The 1928 Nobel Prize in Literature was awarded to the Danish-born Norwegian novelist Sigrid Undset (1882–1949) "principally for her powerful descriptions of Northern life during the Middle Ages." She is the third female recipient of the literature prize.

Laureate

Sigrid Undset's writing career started by focusing on strong, contemporary women struggling for emancipation. Inspired by his archeologist father, she later turned to writing about the Middle Ages as seen in Fortællingen om Viga-Ljot og Vigdis ("Gunnar's Daughter", 1909) and tetralogy Olav Audunssøn i Hestviken og Olav Audunssøn og Hans Børn ("The Master of Hestviken", 1925–27). Her best known work is Kristin Lavransdatter (1920–1922), which deals with themes of honor, religious faith, and the common life shared by women and men in 15th-century Norway. According to the Swedish Academy, Undset brings to life the medieval times with solid historical knowledge, deep psychological insight, a vivid imagination, and a vigorous language. Being a convert to Catholicism, she expressed her religiosity by writing a biographical novel on St. Catherine of Siena and a hagiographical collection Sagaen om de Hellige ("Saga of Saints", 1934).

Deliberations

Nominations
Sigrid Undset was only nominated in four occasions (1922, 1925, 1926, and 1928). Her last nomination which led to her being awarded the Nobel prize came from the proposal of the Norwegian psychologist Helga Eng (1875–1966).

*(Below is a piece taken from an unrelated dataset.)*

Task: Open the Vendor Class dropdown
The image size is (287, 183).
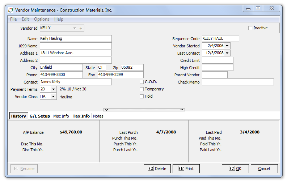Action: click(x=54, y=97)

In total, the Swedish Academy received 48 nominations for 36 individuals. Thirteen of the nominees were newly nominated such as Hans Driesch, Ricarda Huch, Felix Timmermans,  Theodor Däubler, Armando Palacio Valdés, Rufino Blanco Fombona, Blanca de los Ríos, Anna de Noailles, and Edith Howes. The highest number of nominations (with three nomination letters each) were for the German writer Paul Ernst and the French philosopher Henri Bergson (awarded for 1927). There were six female nominees: Blanca de los Ríos, Edith Howes, Ricarda Huch, Edith Wharton, Concha Espina de la Serna, and Anna de Noailles. 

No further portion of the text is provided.